Sebagai bagian dari kesiapan menghadapi bencana hidrometeorologi, MRT Jakarta menjalin kerja sama erat dengan Badan Meteorologi Klimatologi dan Geofisika (BMKG). Kerja sama ini mencakup tiga hal utama, yaitu penyediaan layanan prakiraan cuaca, gempa bumi, dan informasi kualitas udara di seluruh stasiun MRT serta Operation Control Center (OCC).
BMKG juga berperan dalam melakukan kalibrasi alat-alat sensor milik MRT Jakarta serta memberikan pelatihan kepada sumber daya manusia (SDM) terkait penggunaan alat tersebut.
“Dengan adanya kerja sama ini, informasi prakiraan cuaca yang akurat dan tepat waktu dapat diakses oleh tim MRT Jakarta untuk segera diambil tindakan preventif, seperti menunda operasional jika diperlukan guna memastikan keselamatan penumpang,” tutur Mega.

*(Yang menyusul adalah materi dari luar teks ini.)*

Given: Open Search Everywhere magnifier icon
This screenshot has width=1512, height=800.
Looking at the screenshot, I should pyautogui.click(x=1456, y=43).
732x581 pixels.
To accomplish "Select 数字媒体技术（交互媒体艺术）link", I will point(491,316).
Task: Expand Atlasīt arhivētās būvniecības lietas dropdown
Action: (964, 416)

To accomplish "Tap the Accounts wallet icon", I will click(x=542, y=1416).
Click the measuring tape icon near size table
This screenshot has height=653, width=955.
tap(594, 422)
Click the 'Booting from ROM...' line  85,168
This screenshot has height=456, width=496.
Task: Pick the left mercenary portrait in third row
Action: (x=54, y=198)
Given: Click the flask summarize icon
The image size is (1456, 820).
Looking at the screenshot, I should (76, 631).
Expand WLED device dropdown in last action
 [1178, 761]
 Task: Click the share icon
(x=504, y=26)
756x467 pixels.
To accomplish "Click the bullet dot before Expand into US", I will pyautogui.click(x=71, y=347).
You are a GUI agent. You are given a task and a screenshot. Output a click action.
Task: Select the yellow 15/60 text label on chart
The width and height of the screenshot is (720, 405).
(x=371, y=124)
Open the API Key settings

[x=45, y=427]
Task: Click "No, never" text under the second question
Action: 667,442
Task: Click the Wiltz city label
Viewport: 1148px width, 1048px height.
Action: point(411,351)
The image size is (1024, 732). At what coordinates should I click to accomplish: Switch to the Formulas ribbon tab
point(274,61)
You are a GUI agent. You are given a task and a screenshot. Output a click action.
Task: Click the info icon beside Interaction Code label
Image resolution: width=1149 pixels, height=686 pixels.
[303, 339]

Ia menambahkan, MRT Jakarta telah mengembangkan prosedur standar operasi (SOP) yang dirancang untuk menghadapi kondisi darurat seperti gempa bumi, kebakaran, dan banjir.

Pelatihan simulasi rutin dilakukan baik di stasiun maupun depo dengan melibatkan pihak terkait, seperti Badan Penanggulangan Bencana Daerah (BPBD) dan Dinas Kebakaran dan Penyelamatan.
“Simulasi ini penting untuk memastikan semua petugas memahami peran dan tanggung jawab mereka dalam menghadapi situasi darurat,” jelas Mega Tarigan.
Simulasi tersebut melibatkan berbagai skenario, mulai dari tabletop exercise untuk menguji pemahaman teori hingga uji coba langsung di lapangan. Dengan cara ini, seluruh staf MRT Jakarta selalu siap menghadapi keadaan darurat secara cepat dan tepat.